■ Requirement:
Pull each line holding "computer" out of the entries below.

%%

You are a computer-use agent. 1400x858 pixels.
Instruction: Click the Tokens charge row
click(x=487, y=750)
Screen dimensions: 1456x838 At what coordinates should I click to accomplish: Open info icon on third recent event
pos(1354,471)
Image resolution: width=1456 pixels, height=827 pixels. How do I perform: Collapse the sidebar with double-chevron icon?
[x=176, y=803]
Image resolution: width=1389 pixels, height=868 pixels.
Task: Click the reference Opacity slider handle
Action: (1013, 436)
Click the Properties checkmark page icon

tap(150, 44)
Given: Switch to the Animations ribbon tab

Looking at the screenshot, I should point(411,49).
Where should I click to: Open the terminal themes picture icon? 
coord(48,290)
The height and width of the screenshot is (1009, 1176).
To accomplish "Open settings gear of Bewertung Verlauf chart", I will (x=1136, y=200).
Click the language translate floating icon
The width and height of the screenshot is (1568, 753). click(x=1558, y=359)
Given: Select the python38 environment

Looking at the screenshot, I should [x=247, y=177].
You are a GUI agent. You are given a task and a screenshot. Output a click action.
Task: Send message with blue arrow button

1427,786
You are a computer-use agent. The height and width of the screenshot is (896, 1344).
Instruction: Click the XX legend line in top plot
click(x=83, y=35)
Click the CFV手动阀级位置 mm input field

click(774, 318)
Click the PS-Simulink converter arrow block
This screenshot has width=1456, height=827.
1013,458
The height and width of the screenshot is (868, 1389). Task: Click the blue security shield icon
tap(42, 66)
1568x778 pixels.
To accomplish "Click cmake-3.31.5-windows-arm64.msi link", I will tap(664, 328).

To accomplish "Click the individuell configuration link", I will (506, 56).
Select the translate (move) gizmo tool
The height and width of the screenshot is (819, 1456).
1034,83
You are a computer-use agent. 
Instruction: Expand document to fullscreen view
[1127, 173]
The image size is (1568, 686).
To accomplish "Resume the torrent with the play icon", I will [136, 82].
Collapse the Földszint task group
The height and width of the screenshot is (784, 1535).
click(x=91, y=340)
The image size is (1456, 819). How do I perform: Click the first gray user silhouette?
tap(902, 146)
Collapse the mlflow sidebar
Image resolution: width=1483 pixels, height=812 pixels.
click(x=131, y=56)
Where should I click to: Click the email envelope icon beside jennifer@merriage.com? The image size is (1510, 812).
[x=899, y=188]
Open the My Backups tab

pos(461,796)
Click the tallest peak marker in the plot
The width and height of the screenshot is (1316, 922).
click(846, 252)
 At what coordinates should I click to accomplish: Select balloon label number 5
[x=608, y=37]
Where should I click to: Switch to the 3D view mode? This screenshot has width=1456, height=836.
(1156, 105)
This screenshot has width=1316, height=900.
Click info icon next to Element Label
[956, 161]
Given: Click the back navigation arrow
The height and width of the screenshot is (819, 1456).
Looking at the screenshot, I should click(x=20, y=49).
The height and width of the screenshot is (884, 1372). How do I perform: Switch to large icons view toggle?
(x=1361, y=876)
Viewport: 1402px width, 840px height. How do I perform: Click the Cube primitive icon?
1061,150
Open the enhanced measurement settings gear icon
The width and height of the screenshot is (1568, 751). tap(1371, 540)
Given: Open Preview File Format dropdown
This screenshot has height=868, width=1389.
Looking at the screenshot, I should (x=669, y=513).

%%

■ Written response:
You are a computer-use agent. 1400x858 pixels.
You are a computer-use agent. The height and width of the screenshot is (896, 1344).
You are a computer-use agent. 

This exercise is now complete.